Task directions = Reproduce all of the following items word for word, keeping their order.

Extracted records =
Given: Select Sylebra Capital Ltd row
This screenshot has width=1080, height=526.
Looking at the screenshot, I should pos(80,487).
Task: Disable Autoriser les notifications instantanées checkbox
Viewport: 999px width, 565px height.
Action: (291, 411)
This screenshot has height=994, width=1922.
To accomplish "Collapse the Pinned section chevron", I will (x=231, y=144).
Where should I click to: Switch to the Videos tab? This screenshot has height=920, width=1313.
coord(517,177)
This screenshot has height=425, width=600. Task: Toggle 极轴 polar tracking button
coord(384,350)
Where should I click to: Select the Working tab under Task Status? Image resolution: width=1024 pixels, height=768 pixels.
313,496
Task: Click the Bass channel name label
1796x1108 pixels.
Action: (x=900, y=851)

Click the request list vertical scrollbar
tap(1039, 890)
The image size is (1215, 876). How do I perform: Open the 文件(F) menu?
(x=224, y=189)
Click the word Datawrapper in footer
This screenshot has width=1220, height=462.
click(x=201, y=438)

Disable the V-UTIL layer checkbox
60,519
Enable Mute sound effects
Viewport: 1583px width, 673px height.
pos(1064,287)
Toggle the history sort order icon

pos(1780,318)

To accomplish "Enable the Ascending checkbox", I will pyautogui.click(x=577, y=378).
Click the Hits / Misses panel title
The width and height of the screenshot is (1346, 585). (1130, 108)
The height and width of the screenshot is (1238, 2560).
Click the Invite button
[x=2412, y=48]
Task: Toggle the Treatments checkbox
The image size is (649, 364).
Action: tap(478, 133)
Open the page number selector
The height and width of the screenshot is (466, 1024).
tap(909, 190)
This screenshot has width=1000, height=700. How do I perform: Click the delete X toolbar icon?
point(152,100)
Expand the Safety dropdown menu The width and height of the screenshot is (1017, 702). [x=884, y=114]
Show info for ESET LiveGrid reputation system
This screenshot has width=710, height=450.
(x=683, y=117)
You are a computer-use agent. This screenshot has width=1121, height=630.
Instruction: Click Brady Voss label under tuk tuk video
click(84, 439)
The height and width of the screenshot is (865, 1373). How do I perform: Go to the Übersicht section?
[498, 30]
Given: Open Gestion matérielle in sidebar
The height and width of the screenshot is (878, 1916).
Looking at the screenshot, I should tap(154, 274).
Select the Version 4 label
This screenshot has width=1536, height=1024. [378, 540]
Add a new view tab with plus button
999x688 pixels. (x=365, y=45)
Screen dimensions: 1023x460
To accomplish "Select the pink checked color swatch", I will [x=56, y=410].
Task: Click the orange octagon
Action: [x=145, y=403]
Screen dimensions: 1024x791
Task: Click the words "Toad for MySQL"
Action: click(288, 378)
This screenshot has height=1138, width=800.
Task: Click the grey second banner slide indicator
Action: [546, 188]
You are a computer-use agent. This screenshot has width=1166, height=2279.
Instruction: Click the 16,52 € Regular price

The output =
Given: Select Sylebra Capital Ltd row
This screenshot has width=1080, height=526.
Looking at the screenshot, I should pos(80,487).
Task: Disable Autoriser les notifications instantanées checkbox
Viewport: 999px width, 565px height.
Action: (291, 411)
This screenshot has height=994, width=1922.
To accomplish "Collapse the Pinned section chevron", I will (x=231, y=144).
Where should I click to: Switch to the Videos tab? This screenshot has height=920, width=1313.
coord(517,177)
This screenshot has height=425, width=600. Task: Toggle 极轴 polar tracking button
coord(384,350)
Where should I click to: Select the Working tab under Task Status? Image resolution: width=1024 pixels, height=768 pixels.
313,496
Task: Click the Bass channel name label
1796x1108 pixels.
Action: (x=900, y=851)

Click the request list vertical scrollbar
tap(1039, 890)
The image size is (1215, 876). How do I perform: Open the 文件(F) menu?
(x=224, y=189)
Click the word Datawrapper in footer
This screenshot has width=1220, height=462.
click(x=201, y=438)

Disable the V-UTIL layer checkbox
60,519
Enable Mute sound effects
Viewport: 1583px width, 673px height.
pos(1064,287)
Toggle the history sort order icon

pos(1780,318)

To accomplish "Enable the Ascending checkbox", I will pyautogui.click(x=577, y=378).
Click the Hits / Misses panel title
The width and height of the screenshot is (1346, 585). (1130, 108)
The height and width of the screenshot is (1238, 2560).
Click the Invite button
[x=2412, y=48]
Task: Toggle the Treatments checkbox
The image size is (649, 364).
Action: tap(478, 133)
Open the page number selector
The height and width of the screenshot is (466, 1024).
tap(909, 190)
This screenshot has width=1000, height=700. How do I perform: Click the delete X toolbar icon?
point(152,100)
Expand the Safety dropdown menu The width and height of the screenshot is (1017, 702). [x=884, y=114]
Show info for ESET LiveGrid reputation system
This screenshot has width=710, height=450.
(x=683, y=117)
You are a computer-use agent. This screenshot has width=1121, height=630.
Instruction: Click Brady Voss label under tuk tuk video
click(84, 439)
The height and width of the screenshot is (865, 1373). How do I perform: Go to the Übersicht section?
[498, 30]
Given: Open Gestion matérielle in sidebar
The height and width of the screenshot is (878, 1916).
Looking at the screenshot, I should tap(154, 274).
Select the Version 4 label
This screenshot has width=1536, height=1024. [378, 540]
Add a new view tab with plus button
999x688 pixels. (x=365, y=45)
Screen dimensions: 1023x460
To accomplish "Select the pink checked color swatch", I will [x=56, y=410].
Task: Click the orange octagon
Action: [x=145, y=403]
Screen dimensions: 1024x791
Task: Click the words "Toad for MySQL"
Action: click(288, 378)
This screenshot has height=1138, width=800.
Task: Click the grey second banner slide indicator
Action: [546, 188]
You are a computer-use agent. This screenshot has width=1166, height=2279.
Instruction: Click the 16,52 € Regular price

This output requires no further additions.